Data Mining & Data Warehousing

Introduction: Suppose that AllElectronics is a successful international company, with branches around the world. Each branch has its own set of databases. The president of All Electronics has asked you to provide an analysis of the company’s sales per item type per branch for the third quarter. This is a difficult task, particularly since the relevant data are spread out over several databases, physically located at numerous sites.

If AllElectronics had a data warehouse, this task would be easy. A data warehouse is a repository of information collected from multiple sources, stored under a unified schema, and that usually resides at a single site. Data warehouses are constructed via a process of data cleaning, data integration, data transformation, data loading, and periodic data refreshing. Figure 1.7 shows the typical framework for construction and use of a data warehouse for AllElectronics.
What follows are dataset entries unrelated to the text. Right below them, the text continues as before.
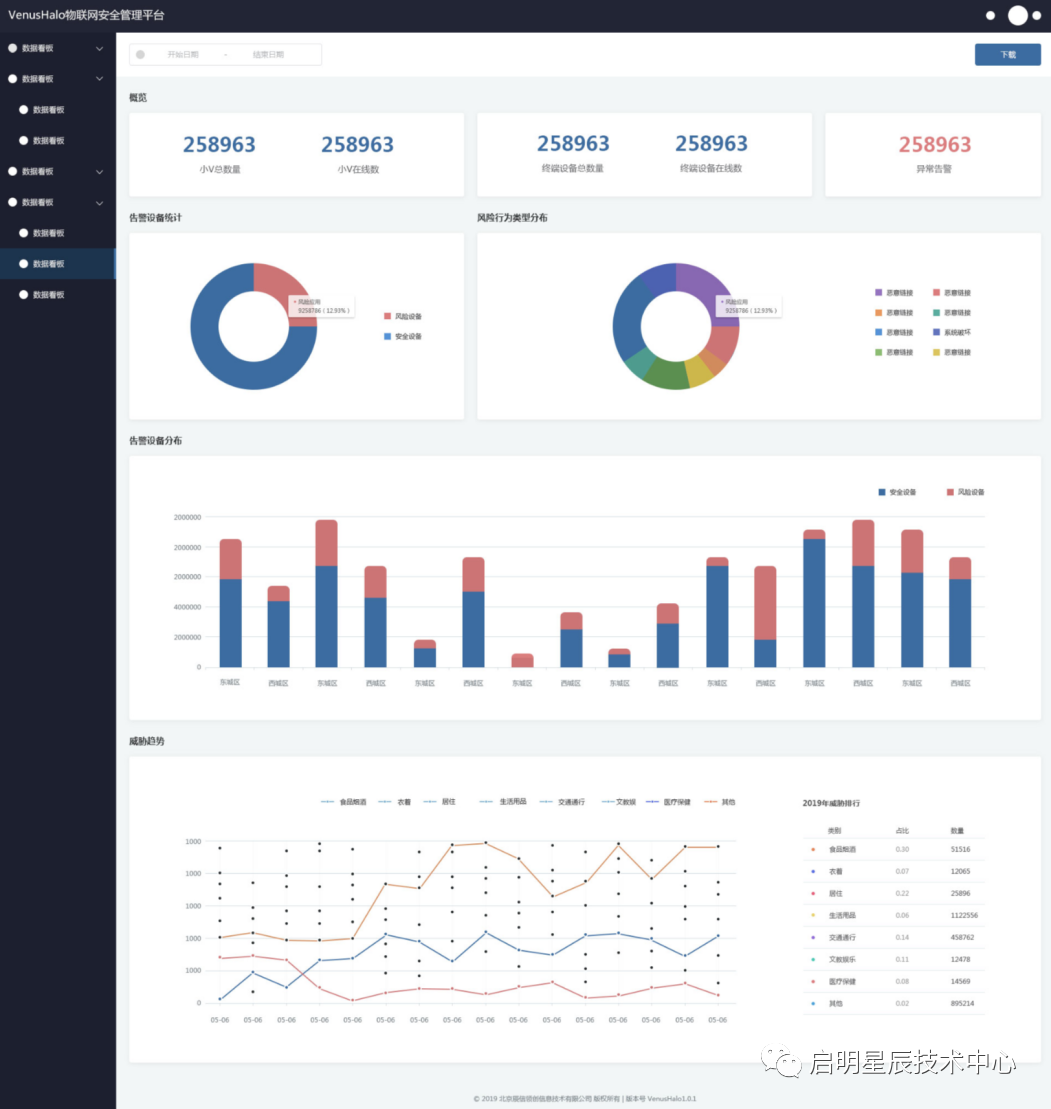
Task: Open the highlighted active sidebar sub-item
Action: coord(48,264)
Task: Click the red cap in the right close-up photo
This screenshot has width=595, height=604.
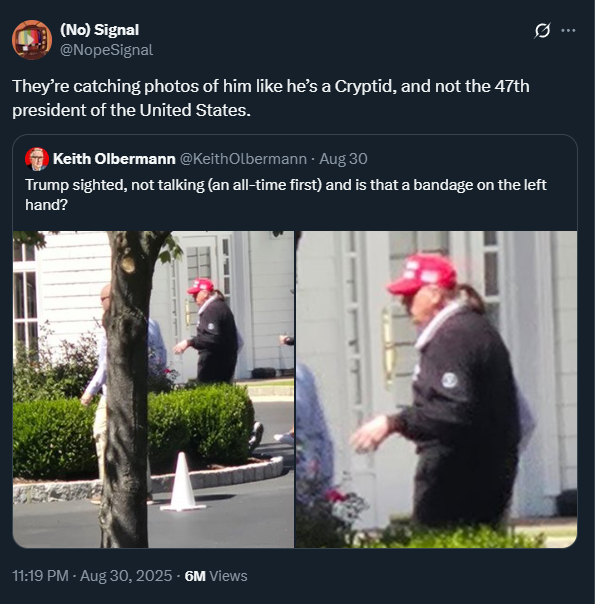Action: (422, 274)
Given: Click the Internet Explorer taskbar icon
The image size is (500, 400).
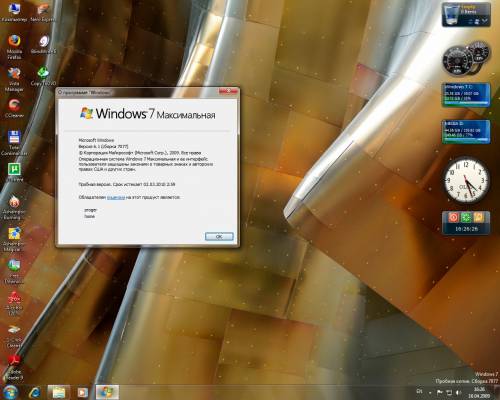Looking at the screenshot, I should [x=34, y=392].
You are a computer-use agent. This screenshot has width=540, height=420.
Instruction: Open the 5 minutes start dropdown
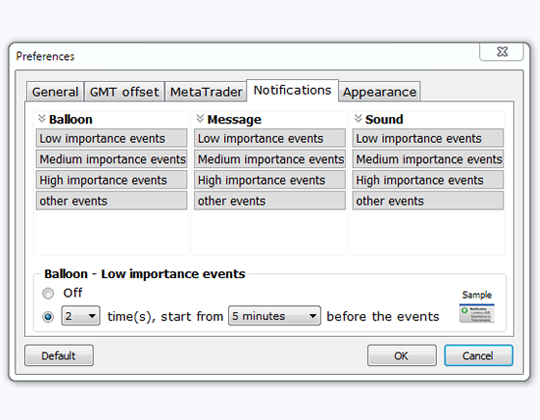274,316
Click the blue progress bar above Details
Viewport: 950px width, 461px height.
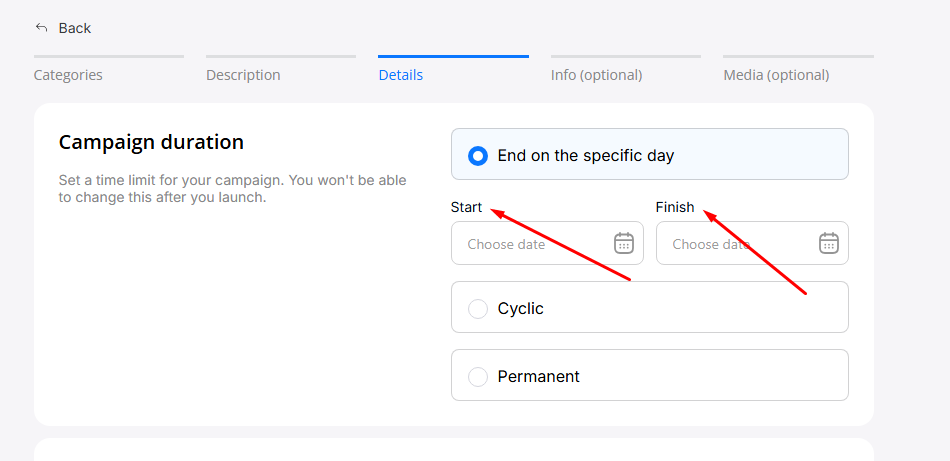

To facilitate decision making, the data in a data warehouse are organized around major subjects, such as customer, item, supplier, and activity. The data are stored to provide information from a historical perspective (such as from the past 5–10 years) and are typically summarized. For example, rather than storing the details of each sales transaction, the data warehouse may store a summary of the transactions per item type for each store or, summarized to a higher level, for each sales region.

A data warehouse is usually modeled by a multidimensional database structure, where each dimension corresponds to an attribute or a set of attributes in the schema, and each cell stores the value of some aggregate measure, such as count or sales amount.

The actual physical structure of a data warehouse may be a relational data store or a multidimensional data cube. A data cube provides a multidimensional view of data and allows the pre-computation and fast accessing of summarized data.